Because without them there’s no call. At all. Not even a Hello World example.
It is that simple.
You can co-locate the signaling server with your application server.
Here are a few things that you probably surmised about these servers already:
- You can scale a single server to handle 1000’s or event 100,000’s of connections and sessions in parallel
- These servers must maintain state for each user connected to them, making them hard to scale out
- Oftentimes, decisions that take place in these servers rely on external databases
- Latency of a couple 100’s of milliseconds is fine for these servers, but it is rather easy to be abusive and have that blown out of proportion if not designed and implemented properly (a few high profile services that I use daily come to mind here)
Did I mention signaling servers are written in higher level languages? Java, Node.js, Rails, Python, PHP (god forbid), …
NAT Traversal Servers
STUN and TURN is what I mean here.
And yes, we usually cram STUN along with TURN. TURN is the resource hog out of the two, but STUN can be attached to the same server just because they both have the same general purpose in life (to get the media flowing properly).
This is why I will ignore STUN here and focus on TURN.
Sometimes, people forget to TURN. They do so because WebRTC works great between two browser tabs or two people in the same office without the need for TURN, and putting Google’s STUN server URL is just so simple to do… that this is how they “ship” the product. Until all hell breaks loose.
TURN ends up relaying media between session participants. It does that when the participants can’t reach each other directly for one reason or another. This kind of a relay mechanism dictates two things:
- TURN will eat up bandwidth. And a lot of it
- Your preference is to place your TURN server as close it to the participant as possible. It is the only way to improve media quality and reduce latency, as from that TURN server, you have more control over the network (you can pay for better routes for example)

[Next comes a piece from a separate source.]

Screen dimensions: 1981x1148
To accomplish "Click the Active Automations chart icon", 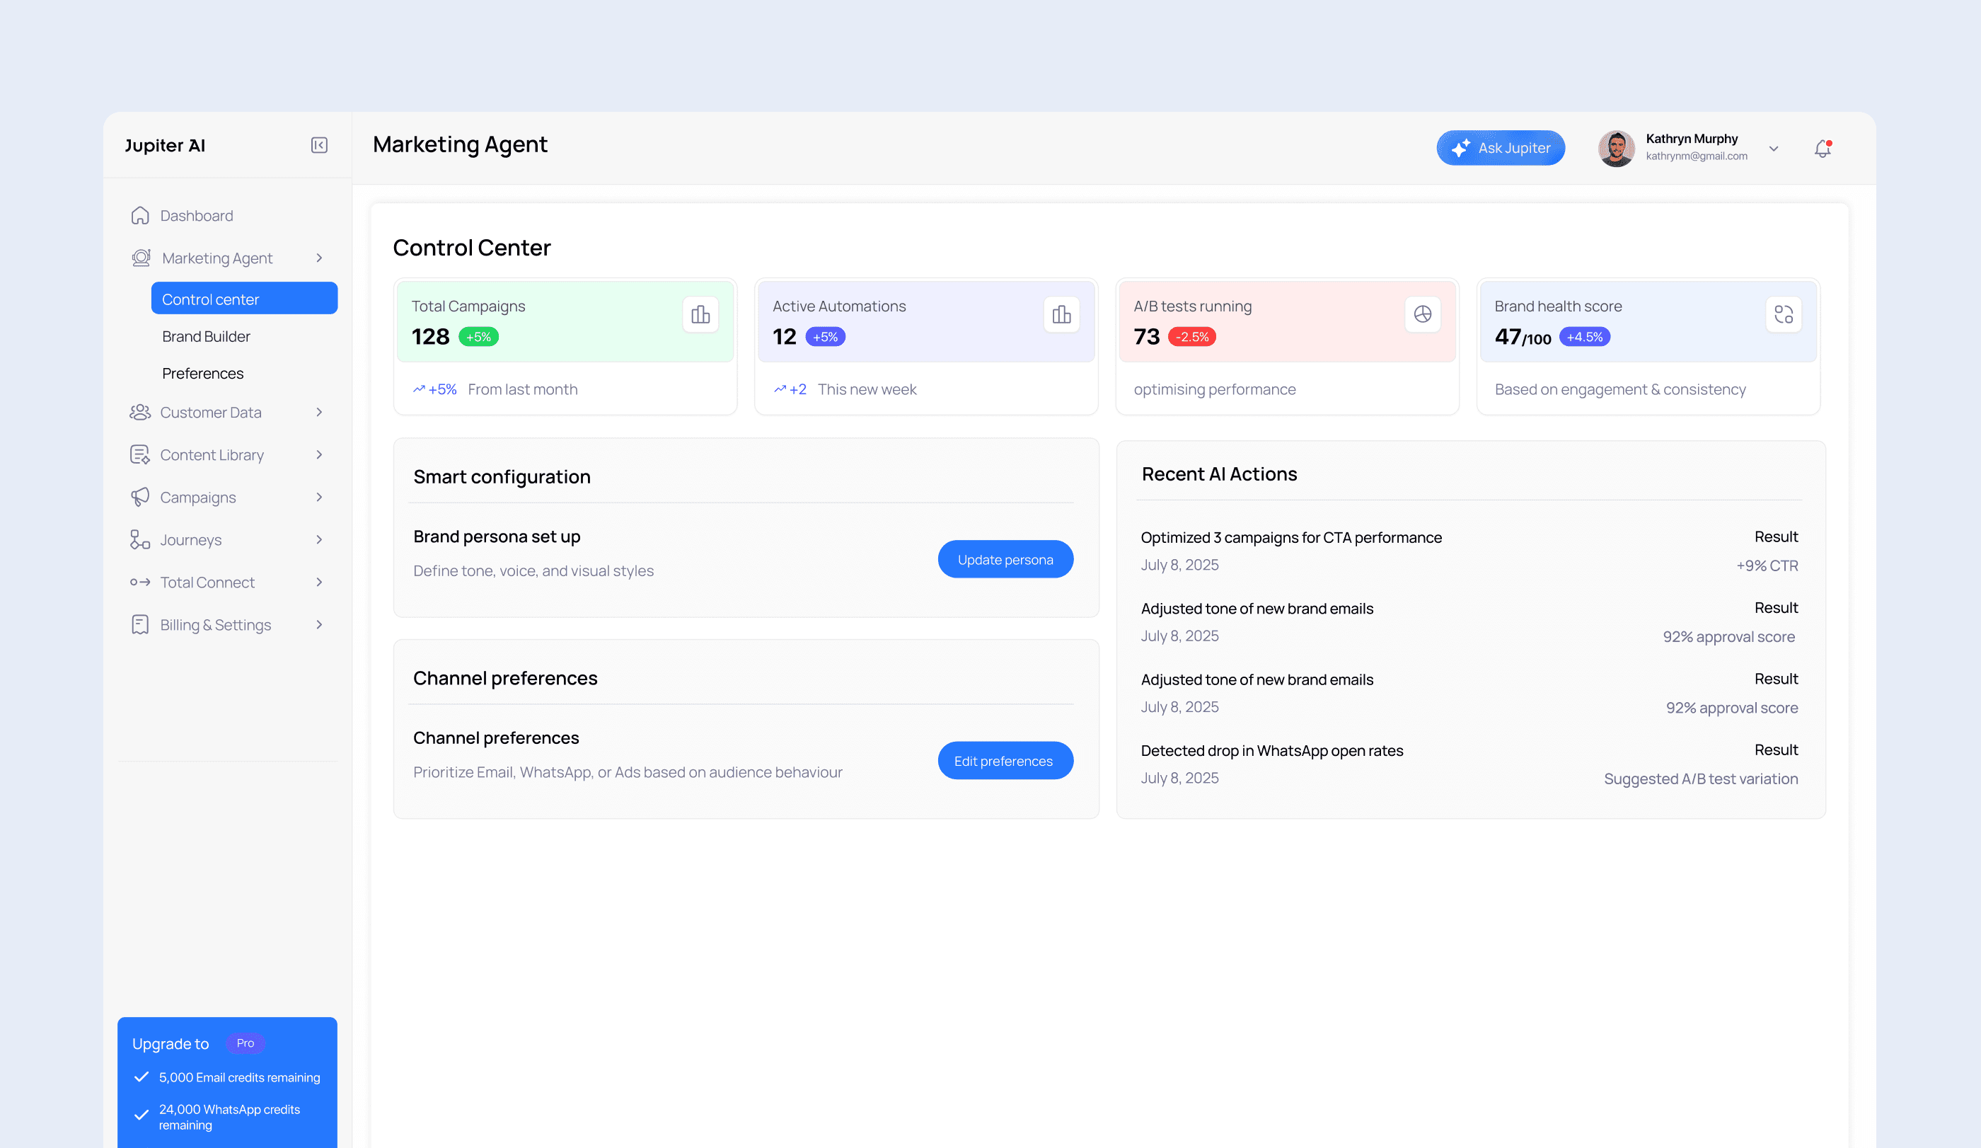I will [1061, 315].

While you might not need many TURN servers, you probably want one at each availability zone of the cloud provider you are using.
Oh – and most NAT traversal servers I know are written in C/C++.
Media Servers are optional. So much so that they aren’t really a part of the specification – they’re just something you’d add in order to support certain functions. Group calls and recording are good examples of features that almost always translate into needing media servers.
The problem is that media servers are resource hogs compared to any of the other servers you’ll be needing with WebRTC.
This means that they end up scaling quite differently – a lot faster to be exact. And when they fail or crash (which happens), you still want to be able to reconnect the session nicely in front of the customer.
But the main thing is that it has different specs than the other servers here.
Which is why in most cases, media servers are placed in “isolation”.
There’s a point in placing media servers co-located with TURN servers – they scale somewhat together when TURN is needed. But I am not in favor of this approach most times, because TURN is a lot more Internet facing than the media server. And while I haven’t seen any publicity around hackers attacking media servers, it is probably only a matter of time.
And guess what? Media Servers? They are usually implemented in C/C++. They say it’s for speed.
Why Split them up?
Because they are different.
They serve different purposes.
And most likely, they need to be located in different parts of your deployment.
So just don’t. Place them in separate machines. Or VMs. Or Docker. Or whatever. Just have them logically separated and be prepared to separate them physically when the need arise.